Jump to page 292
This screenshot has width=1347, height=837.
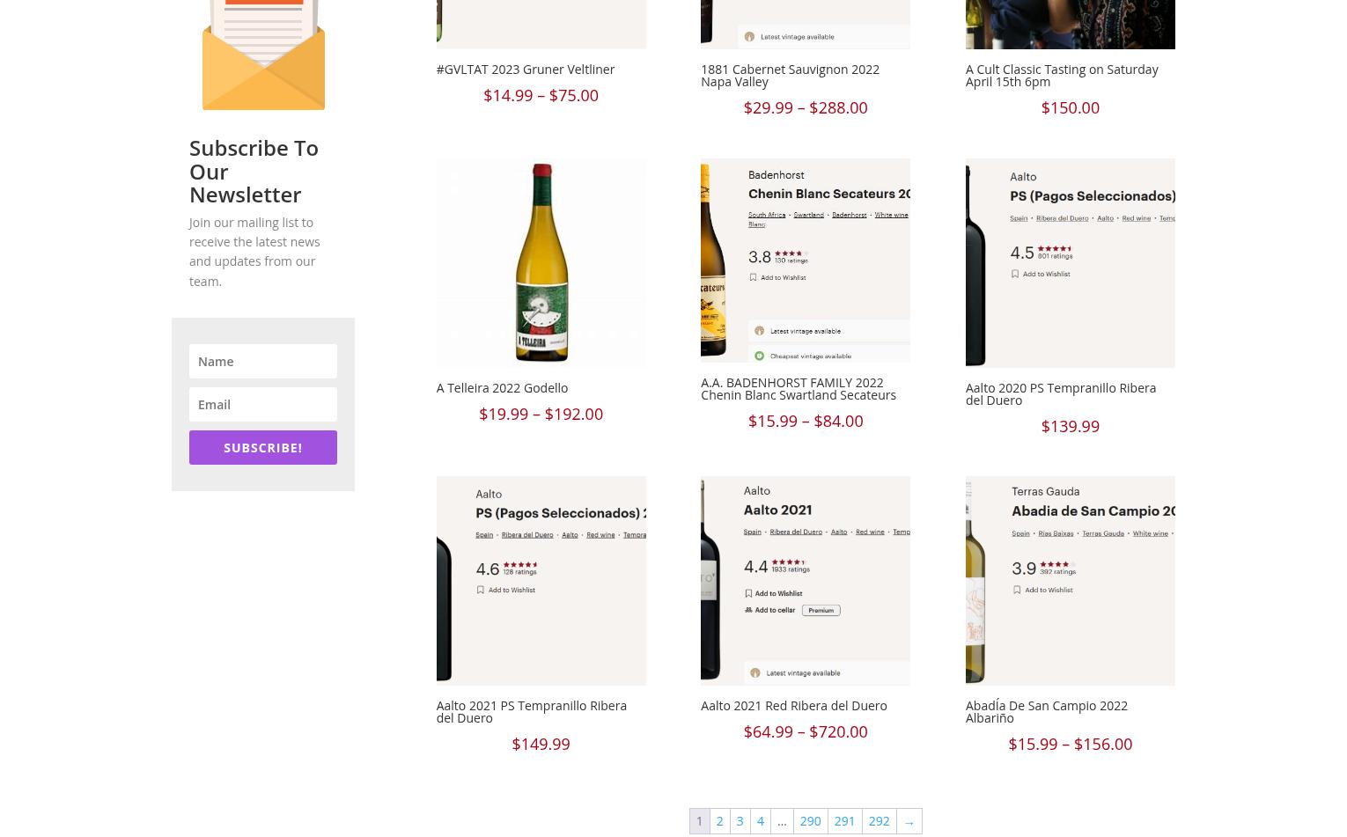[x=879, y=821]
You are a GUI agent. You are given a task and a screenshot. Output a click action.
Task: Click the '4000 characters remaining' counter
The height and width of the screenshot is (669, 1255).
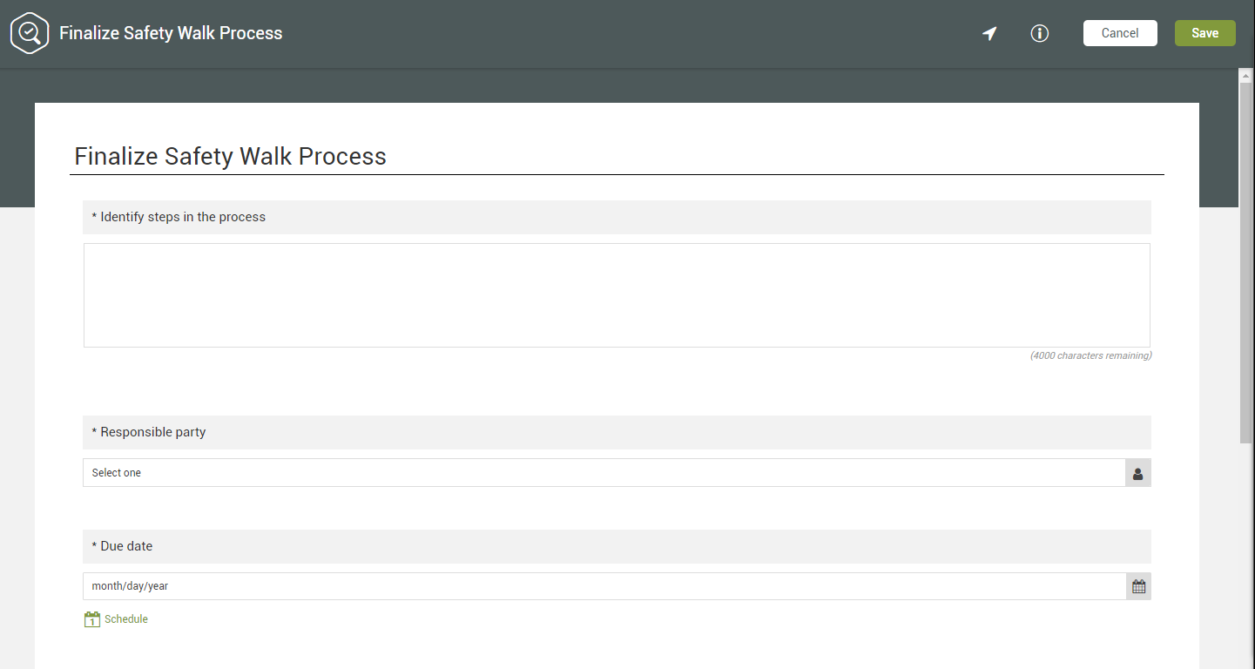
----------------------------------------
Word for word, give the entries above again, with no images included.

- **EXERCISE SOLUTION**
Jump to page 292
This screenshot has width=1347, height=837.
[x=879, y=821]
You are a GUI agent. You are given a task and a screenshot. Output a click action.
Task: Click the '4000 characters remaining' counter
The height and width of the screenshot is (669, 1255).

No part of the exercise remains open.